● **Your task**
Each entry below has to be written out again exactly.

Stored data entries
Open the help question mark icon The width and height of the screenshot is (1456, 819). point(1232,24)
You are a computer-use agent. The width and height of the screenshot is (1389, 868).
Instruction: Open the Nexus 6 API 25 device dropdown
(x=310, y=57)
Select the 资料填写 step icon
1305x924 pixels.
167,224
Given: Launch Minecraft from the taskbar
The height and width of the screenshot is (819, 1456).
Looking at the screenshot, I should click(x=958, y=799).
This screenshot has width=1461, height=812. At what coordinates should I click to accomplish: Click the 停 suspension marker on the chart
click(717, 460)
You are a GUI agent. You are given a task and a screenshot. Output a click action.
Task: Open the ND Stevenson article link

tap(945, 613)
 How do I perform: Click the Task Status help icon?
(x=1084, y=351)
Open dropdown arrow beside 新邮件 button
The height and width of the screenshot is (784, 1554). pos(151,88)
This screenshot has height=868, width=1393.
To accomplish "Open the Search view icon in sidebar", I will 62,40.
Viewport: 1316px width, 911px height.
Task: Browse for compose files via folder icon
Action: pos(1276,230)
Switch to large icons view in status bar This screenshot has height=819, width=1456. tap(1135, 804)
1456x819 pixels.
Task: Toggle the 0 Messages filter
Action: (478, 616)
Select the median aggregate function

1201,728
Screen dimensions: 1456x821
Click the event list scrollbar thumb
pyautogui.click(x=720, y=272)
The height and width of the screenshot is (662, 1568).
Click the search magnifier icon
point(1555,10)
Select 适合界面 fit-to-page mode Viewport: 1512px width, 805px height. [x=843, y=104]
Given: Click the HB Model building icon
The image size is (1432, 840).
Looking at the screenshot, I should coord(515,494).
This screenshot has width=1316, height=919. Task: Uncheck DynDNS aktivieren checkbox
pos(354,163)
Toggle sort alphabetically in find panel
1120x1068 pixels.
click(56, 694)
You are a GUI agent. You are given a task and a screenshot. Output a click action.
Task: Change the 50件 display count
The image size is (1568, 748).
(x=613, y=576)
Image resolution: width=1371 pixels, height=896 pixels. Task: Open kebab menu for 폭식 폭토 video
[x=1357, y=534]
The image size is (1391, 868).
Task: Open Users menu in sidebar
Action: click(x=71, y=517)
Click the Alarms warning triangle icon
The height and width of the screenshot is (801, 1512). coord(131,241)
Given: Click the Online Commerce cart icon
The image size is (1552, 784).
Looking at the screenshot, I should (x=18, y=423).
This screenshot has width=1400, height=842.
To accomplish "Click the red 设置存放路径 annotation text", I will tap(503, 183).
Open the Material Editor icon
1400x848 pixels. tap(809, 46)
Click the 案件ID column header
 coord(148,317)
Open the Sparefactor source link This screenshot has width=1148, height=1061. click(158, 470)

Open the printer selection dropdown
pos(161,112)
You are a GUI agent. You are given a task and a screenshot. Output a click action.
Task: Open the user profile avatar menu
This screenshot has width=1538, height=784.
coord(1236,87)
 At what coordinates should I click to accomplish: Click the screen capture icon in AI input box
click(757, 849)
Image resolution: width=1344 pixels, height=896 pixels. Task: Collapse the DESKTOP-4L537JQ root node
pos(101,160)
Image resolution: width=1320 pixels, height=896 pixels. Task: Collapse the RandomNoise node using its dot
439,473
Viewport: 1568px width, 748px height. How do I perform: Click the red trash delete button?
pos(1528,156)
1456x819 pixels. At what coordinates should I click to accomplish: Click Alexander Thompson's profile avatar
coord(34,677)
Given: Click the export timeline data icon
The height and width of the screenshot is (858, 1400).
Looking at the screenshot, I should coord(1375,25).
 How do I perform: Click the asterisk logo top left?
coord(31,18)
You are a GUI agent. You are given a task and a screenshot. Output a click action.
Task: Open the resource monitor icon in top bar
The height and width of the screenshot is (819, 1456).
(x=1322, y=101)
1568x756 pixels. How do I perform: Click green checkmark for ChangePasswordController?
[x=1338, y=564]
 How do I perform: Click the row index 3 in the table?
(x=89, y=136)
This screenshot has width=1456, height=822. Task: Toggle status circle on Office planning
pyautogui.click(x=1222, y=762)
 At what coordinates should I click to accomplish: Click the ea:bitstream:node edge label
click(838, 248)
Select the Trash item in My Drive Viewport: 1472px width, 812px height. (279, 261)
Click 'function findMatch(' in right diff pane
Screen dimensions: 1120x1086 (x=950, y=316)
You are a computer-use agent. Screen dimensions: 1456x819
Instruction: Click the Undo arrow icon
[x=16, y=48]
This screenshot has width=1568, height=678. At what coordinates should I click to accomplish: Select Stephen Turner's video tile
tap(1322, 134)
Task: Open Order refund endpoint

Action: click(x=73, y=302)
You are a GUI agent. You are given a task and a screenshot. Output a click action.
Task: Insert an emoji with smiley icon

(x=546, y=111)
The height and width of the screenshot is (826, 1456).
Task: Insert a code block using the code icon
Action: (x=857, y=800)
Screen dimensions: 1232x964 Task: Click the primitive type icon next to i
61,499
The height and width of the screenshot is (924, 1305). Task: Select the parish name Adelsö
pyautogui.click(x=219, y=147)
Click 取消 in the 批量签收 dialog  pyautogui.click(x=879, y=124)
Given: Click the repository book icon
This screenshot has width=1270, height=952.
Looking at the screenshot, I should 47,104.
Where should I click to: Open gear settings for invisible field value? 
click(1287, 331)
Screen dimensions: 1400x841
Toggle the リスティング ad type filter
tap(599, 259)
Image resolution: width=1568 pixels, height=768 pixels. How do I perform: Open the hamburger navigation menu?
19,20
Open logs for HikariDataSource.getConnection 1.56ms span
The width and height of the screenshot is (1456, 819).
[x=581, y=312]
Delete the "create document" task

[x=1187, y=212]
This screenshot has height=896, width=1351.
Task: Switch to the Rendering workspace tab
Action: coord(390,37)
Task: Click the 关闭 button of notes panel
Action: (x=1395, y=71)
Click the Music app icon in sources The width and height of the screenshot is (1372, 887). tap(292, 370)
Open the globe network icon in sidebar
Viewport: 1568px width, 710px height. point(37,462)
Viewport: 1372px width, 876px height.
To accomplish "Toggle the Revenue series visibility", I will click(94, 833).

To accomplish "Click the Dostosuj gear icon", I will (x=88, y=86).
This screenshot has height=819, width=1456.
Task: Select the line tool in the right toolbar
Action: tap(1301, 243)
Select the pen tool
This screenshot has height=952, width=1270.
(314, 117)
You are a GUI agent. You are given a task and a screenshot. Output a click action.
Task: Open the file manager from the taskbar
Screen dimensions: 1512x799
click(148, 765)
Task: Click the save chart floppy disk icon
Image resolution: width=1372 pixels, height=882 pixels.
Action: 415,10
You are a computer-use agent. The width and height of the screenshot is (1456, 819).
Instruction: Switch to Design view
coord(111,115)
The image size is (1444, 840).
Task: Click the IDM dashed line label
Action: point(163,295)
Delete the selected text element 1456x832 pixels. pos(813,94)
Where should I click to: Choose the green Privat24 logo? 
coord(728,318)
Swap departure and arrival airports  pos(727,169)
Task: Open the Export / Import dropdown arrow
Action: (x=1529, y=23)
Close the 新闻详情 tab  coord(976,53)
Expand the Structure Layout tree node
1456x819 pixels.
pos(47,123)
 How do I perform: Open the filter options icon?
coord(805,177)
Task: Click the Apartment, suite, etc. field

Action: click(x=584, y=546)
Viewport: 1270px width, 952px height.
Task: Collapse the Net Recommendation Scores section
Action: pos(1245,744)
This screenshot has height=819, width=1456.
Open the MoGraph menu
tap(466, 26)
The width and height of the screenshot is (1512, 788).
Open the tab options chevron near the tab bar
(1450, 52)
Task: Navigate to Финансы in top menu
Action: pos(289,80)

● **Exercise answer**
Open the help question mark icon The width and height of the screenshot is (1456, 819). point(1232,24)
You are a computer-use agent. The width and height of the screenshot is (1389, 868).
Instruction: Open the Nexus 6 API 25 device dropdown
(x=310, y=57)
Select the 资料填写 step icon
1305x924 pixels.
167,224
Given: Launch Minecraft from the taskbar
The height and width of the screenshot is (819, 1456).
Looking at the screenshot, I should click(x=958, y=799).
This screenshot has width=1461, height=812. At what coordinates should I click to accomplish: Click the 停 suspension marker on the chart
click(717, 460)
You are a GUI agent. You are given a task and a screenshot. Output a click action.
Task: Open the ND Stevenson article link

tap(945, 613)
 How do I perform: Click the Task Status help icon?
(x=1084, y=351)
Open dropdown arrow beside 新邮件 button
The height and width of the screenshot is (784, 1554). pos(151,88)
This screenshot has height=868, width=1393.
To accomplish "Open the Search view icon in sidebar", I will 62,40.
Viewport: 1316px width, 911px height.
Task: Browse for compose files via folder icon
Action: pos(1276,230)
Switch to large icons view in status bar This screenshot has height=819, width=1456. tap(1135, 804)
1456x819 pixels.
Task: Toggle the 0 Messages filter
Action: (478, 616)
Select the median aggregate function

1201,728
Screen dimensions: 1456x821
Click the event list scrollbar thumb
pyautogui.click(x=720, y=272)
The height and width of the screenshot is (662, 1568).
Click the search magnifier icon
point(1555,10)
Select 适合界面 fit-to-page mode Viewport: 1512px width, 805px height. [x=843, y=104]
Given: Click the HB Model building icon
The image size is (1432, 840).
Looking at the screenshot, I should coord(515,494).
This screenshot has width=1316, height=919. Task: Uncheck DynDNS aktivieren checkbox
pos(354,163)
Toggle sort alphabetically in find panel
1120x1068 pixels.
click(56, 694)
You are a GUI agent. You are given a task and a screenshot. Output a click action.
Task: Change the 50件 display count
The image size is (1568, 748).
(x=613, y=576)
Image resolution: width=1371 pixels, height=896 pixels. Task: Open kebab menu for 폭식 폭토 video
[x=1357, y=534]
The image size is (1391, 868).
Task: Open Users menu in sidebar
Action: click(x=71, y=517)
Click the Alarms warning triangle icon
The height and width of the screenshot is (801, 1512). coord(131,241)
Given: Click the Online Commerce cart icon
The image size is (1552, 784).
Looking at the screenshot, I should (x=18, y=423).
This screenshot has width=1400, height=842.
To accomplish "Click the red 设置存放路径 annotation text", I will tap(503, 183).
Open the Material Editor icon
1400x848 pixels. tap(809, 46)
Click the 案件ID column header
 coord(148,317)
Open the Sparefactor source link This screenshot has width=1148, height=1061. click(158, 470)

Open the printer selection dropdown
pos(161,112)
You are a GUI agent. You are given a task and a screenshot. Output a click action.
Task: Open the user profile avatar menu
This screenshot has width=1538, height=784.
coord(1236,87)
 At what coordinates should I click to accomplish: Click the screen capture icon in AI input box
click(757, 849)
Image resolution: width=1344 pixels, height=896 pixels. Task: Collapse the DESKTOP-4L537JQ root node
pos(101,160)
Image resolution: width=1320 pixels, height=896 pixels. Task: Collapse the RandomNoise node using its dot
439,473
Viewport: 1568px width, 748px height. How do I perform: Click the red trash delete button?
pos(1528,156)
1456x819 pixels. At what coordinates should I click to accomplish: Click Alexander Thompson's profile avatar
coord(34,677)
Given: Click the export timeline data icon
The height and width of the screenshot is (858, 1400).
Looking at the screenshot, I should coord(1375,25).
 How do I perform: Click the asterisk logo top left?
coord(31,18)
You are a GUI agent. You are given a task and a screenshot. Output a click action.
Task: Open the resource monitor icon in top bar
The height and width of the screenshot is (819, 1456).
(x=1322, y=101)
1568x756 pixels. How do I perform: Click green checkmark for ChangePasswordController?
[x=1338, y=564]
 How do I perform: Click the row index 3 in the table?
(x=89, y=136)
This screenshot has width=1456, height=822. Task: Toggle status circle on Office planning
pyautogui.click(x=1222, y=762)
 At what coordinates should I click to accomplish: Click the ea:bitstream:node edge label
click(838, 248)
Select the Trash item in My Drive Viewport: 1472px width, 812px height. (279, 261)
Click 'function findMatch(' in right diff pane
Screen dimensions: 1120x1086 (x=950, y=316)
You are a computer-use agent. Screen dimensions: 1456x819
Instruction: Click the Undo arrow icon
[x=16, y=48]
This screenshot has width=1568, height=678. At what coordinates should I click to accomplish: Select Stephen Turner's video tile
tap(1322, 134)
Task: Open Order refund endpoint

Action: click(x=73, y=302)
You are a GUI agent. You are given a task and a screenshot. Output a click action.
Task: Insert an emoji with smiley icon

(x=546, y=111)
The height and width of the screenshot is (826, 1456).
Task: Insert a code block using the code icon
Action: (x=857, y=800)
Screen dimensions: 1232x964 Task: Click the primitive type icon next to i
61,499
The height and width of the screenshot is (924, 1305). Task: Select the parish name Adelsö
pyautogui.click(x=219, y=147)
Click 取消 in the 批量签收 dialog  pyautogui.click(x=879, y=124)
Given: Click the repository book icon
This screenshot has width=1270, height=952.
Looking at the screenshot, I should 47,104.
Where should I click to: Open gear settings for invisible field value? 
click(1287, 331)
Screen dimensions: 1400x841
Toggle the リスティング ad type filter
tap(599, 259)
Image resolution: width=1568 pixels, height=768 pixels. How do I perform: Open the hamburger navigation menu?
19,20
Open logs for HikariDataSource.getConnection 1.56ms span
The width and height of the screenshot is (1456, 819).
[x=581, y=312]
Delete the "create document" task

[x=1187, y=212]
This screenshot has height=896, width=1351.
Task: Switch to the Rendering workspace tab
Action: coord(390,37)
Task: Click the 关闭 button of notes panel
Action: (x=1395, y=71)
Click the Music app icon in sources The width and height of the screenshot is (1372, 887). tap(292, 370)
Open the globe network icon in sidebar
Viewport: 1568px width, 710px height. point(37,462)
Viewport: 1372px width, 876px height.
To accomplish "Toggle the Revenue series visibility", I will click(94, 833).

To accomplish "Click the Dostosuj gear icon", I will (x=88, y=86).
This screenshot has height=819, width=1456.
Task: Select the line tool in the right toolbar
Action: tap(1301, 243)
Select the pen tool
This screenshot has height=952, width=1270.
(314, 117)
You are a GUI agent. You are given a task and a screenshot. Output a click action.
Task: Open the file manager from the taskbar
Screen dimensions: 1512x799
click(148, 765)
Task: Click the save chart floppy disk icon
Image resolution: width=1372 pixels, height=882 pixels.
Action: 415,10
You are a computer-use agent. The width and height of the screenshot is (1456, 819).
Instruction: Switch to Design view
coord(111,115)
The image size is (1444, 840).
Task: Click the IDM dashed line label
Action: point(163,295)
Delete the selected text element 1456x832 pixels. pos(813,94)
Where should I click to: Choose the green Privat24 logo? 
coord(728,318)
Swap departure and arrival airports  pos(727,169)
Task: Open the Export / Import dropdown arrow
Action: (x=1529, y=23)
Close the 新闻详情 tab  coord(976,53)
Expand the Structure Layout tree node
1456x819 pixels.
pos(47,123)
 How do I perform: Open the filter options icon?
coord(805,177)
Task: Click the Apartment, suite, etc. field

Action: click(x=584, y=546)
Viewport: 1270px width, 952px height.
Task: Collapse the Net Recommendation Scores section
Action: pos(1245,744)
This screenshot has height=819, width=1456.
Open the MoGraph menu
tap(466, 26)
The width and height of the screenshot is (1512, 788).
Open the tab options chevron near the tab bar
(1450, 52)
Task: Navigate to Финансы in top menu
Action: pos(289,80)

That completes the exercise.